How to complete this task: Your task is to copy all of the data exactly.

Input data:
------------------------------------------------

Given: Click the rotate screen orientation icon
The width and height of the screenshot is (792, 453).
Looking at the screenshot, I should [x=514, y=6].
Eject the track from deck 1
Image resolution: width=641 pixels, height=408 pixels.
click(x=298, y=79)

------------------------------------------------

Task solution:
Given: Click the rotate screen orientation icon
The width and height of the screenshot is (792, 453).
Looking at the screenshot, I should [x=514, y=6].
Eject the track from deck 1
Image resolution: width=641 pixels, height=408 pixels.
click(x=298, y=79)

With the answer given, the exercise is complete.